Investors may be reaching the saturation point. Maybe we should consider a sunset rule for reporting disclosures. The hot topic on today's front page produces a demand for a huge stream of data that seems to go on forever, or at least long after the topic it was meant to illuminate has faded from view. The time has come to streamline and, more important, prioritize financial disclosures. It is heartening to see that the SEC has started to move in this direction with its integrated disclosure program and its concept of a continuous offering under a shelf registration. Citicorp and many other corporations have used the shelf registration format a number of times and found it well accepted by the market. Today's fast moving global financial markets require investors' access to financial information but they also require flexibility and speed.

While some progress has been made in reducing "data overload," the tendency to over-disclose and over-regulate still remains. A current example is the controversy over pension accounting rules. Many have serious reservations as to whether the proposed disclosures will be more useful than the currently required footnote. The proposed recognition of a net pension liability and related intangible asset might needlessly inflate the balance sheet without adding anything useful to the investor's knowledge. On the negative side, it is possible that it would cause many companies to be in technical violation of debt covenants spelled out in indentures and loan agreements. Of course, lenders may be expected to waive these violations if they don't reflect a real worsening of the company's economic position. But if that is true, all we have accomplished by the exercise is to waste time and make more work for companies, their bankers, accountants, and lawyers. But the key question is, as always: what are we trying to accomplish? Would the investor, lender or manager be served by this additional information? Would this change help us make better lending judgments; would investors be more successful in making money; or would managements form better business decisions? Any incremental benefit, which may be seen by accounting theorists, might be far outweighed by the negative effects, which may translate, in some cases, into a real impact on companies' attitudes towards granting retirement benefits to their employees.

Pension accounting is not the only issue I could cite. The FASB will soon have to evaluate the usefulness of the inflation data it has made companies report since 1979. Was it worth the effort and additional cost needed to prepare it? Does it help the investor in his, or her, pursuit of profit to look at three or four earnings-per-share figures for the same company in the same year? There is no clear consensus, but there is much evidence that the market understands with or without the data how to adjust for inflation or deflation.

If we are to have reasonable and useful accounting standards, which we all desire and need, it seems logical that standard-setting should remain the sole responsibility of a single body, lest confusion abound. A good argument can be made that a cohesive body of accounting and reporting standards requires the centralization of responsibility in one organization. Since the FASB was the body set up to handle this function, it needs everyone's support.

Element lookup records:
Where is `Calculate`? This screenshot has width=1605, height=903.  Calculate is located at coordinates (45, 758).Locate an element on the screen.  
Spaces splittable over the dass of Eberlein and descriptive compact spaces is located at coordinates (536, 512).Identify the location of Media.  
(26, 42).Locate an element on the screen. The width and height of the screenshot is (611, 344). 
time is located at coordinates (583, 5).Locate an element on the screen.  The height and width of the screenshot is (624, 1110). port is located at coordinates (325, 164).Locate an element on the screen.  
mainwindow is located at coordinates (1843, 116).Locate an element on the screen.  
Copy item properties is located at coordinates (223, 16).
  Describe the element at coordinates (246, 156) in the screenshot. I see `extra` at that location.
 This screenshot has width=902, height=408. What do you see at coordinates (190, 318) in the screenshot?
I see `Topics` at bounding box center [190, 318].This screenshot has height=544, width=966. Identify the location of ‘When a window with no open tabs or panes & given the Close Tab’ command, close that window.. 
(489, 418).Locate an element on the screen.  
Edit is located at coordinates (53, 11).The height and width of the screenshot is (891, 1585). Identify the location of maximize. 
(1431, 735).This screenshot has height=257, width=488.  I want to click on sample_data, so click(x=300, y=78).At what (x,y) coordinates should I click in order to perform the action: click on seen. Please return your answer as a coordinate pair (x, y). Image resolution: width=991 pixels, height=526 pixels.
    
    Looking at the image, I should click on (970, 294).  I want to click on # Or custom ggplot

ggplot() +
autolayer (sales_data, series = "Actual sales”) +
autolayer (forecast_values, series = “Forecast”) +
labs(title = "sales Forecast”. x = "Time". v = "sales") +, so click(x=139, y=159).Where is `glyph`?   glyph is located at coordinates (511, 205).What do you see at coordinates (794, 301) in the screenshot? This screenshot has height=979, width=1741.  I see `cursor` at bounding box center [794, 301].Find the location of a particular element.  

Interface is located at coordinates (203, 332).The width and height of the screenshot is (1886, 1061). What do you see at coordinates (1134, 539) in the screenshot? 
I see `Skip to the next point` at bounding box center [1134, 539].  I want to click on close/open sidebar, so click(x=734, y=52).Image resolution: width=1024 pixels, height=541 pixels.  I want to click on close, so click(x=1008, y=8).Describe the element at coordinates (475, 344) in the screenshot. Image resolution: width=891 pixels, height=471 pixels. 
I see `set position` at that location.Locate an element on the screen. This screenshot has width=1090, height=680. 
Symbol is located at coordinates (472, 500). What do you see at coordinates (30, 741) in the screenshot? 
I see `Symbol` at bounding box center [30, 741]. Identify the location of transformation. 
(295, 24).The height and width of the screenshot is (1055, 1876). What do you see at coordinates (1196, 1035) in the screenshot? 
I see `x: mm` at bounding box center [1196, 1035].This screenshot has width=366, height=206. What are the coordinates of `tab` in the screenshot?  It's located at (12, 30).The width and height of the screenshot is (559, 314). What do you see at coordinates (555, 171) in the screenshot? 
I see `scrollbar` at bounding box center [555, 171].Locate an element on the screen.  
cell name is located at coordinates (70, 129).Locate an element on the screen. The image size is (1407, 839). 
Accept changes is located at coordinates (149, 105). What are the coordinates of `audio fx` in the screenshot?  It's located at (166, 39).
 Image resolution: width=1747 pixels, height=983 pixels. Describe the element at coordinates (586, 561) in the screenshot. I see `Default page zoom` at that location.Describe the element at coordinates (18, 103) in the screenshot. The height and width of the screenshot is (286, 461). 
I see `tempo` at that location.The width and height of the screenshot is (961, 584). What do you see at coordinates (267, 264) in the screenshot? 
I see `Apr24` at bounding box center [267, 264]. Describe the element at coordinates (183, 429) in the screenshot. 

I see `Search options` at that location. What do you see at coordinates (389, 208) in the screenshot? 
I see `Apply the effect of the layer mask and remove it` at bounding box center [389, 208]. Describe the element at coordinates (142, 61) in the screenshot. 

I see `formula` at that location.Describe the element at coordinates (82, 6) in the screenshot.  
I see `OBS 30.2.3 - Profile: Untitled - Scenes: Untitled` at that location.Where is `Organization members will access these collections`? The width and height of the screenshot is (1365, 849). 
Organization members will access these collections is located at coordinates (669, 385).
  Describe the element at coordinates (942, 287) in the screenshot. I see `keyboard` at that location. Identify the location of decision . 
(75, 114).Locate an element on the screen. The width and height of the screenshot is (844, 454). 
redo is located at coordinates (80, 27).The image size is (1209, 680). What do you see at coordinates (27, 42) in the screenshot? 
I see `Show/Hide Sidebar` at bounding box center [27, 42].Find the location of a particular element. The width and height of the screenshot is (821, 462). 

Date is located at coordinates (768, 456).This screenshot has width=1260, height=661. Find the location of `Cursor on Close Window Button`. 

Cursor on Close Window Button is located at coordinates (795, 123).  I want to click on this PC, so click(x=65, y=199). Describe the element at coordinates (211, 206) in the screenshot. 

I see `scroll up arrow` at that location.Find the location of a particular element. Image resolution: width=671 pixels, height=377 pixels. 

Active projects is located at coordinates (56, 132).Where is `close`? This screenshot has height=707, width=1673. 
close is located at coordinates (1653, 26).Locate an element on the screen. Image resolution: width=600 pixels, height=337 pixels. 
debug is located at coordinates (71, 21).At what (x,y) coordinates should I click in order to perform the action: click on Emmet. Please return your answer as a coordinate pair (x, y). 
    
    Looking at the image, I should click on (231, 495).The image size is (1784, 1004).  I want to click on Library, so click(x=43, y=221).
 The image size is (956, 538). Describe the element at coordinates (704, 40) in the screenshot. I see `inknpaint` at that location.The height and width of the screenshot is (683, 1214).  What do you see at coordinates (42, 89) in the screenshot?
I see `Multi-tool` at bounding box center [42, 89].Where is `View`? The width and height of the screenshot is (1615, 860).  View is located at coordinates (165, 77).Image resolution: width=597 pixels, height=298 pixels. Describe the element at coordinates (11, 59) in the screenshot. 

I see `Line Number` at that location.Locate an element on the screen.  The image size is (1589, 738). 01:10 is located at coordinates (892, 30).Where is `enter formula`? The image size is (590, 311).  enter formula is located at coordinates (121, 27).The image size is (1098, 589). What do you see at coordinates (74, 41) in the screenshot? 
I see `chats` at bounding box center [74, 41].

● Stated goal A
Do these statements agree with the disclosure passage? For each one, answer yes or no and quote the words from the passage that settle it. (i) The FASB has made companies report inflation data since 1979. (ii) Citicorp found that the market received the shelf registration format poorly. (iii) Lenders may be expected to waive covenant violations only when they reflect a real worsening of the company's economic position.
● Stated goal B
Reproduce the disclosure passage word for word, everything from "Investors may be" down to "flexibility and speed.".
You won't need the records for any of this.

● Full output A
(i) Yes: "the inflation data it has made companies report since 1979."
(ii) No: "found it well accepted by the market."
(iii) No: "lenders may be expected to waive these violations if they don't reflect a real worsening of the company's economic position."

● Full output B
Investors may be reaching the saturation point. Maybe we should consider a sunset rule for reporting disclosures. The hot topic on today's front page produces a demand for a huge stream of data that seems to go on forever, or at least long after the topic it was meant to illuminate has faded from view. The time has come to streamline and, more important, prioritize financial disclosures. It is heartening to see that the SEC has started to move in this direction with its integrated disclosure program and its concept of a continuous offering under a shelf registration. Citicorp and many other corporations have used the shelf registration format a number of times and found it well accepted by the market. Today's fast moving global financial markets require investors' access to financial information but they also require flexibility and speed.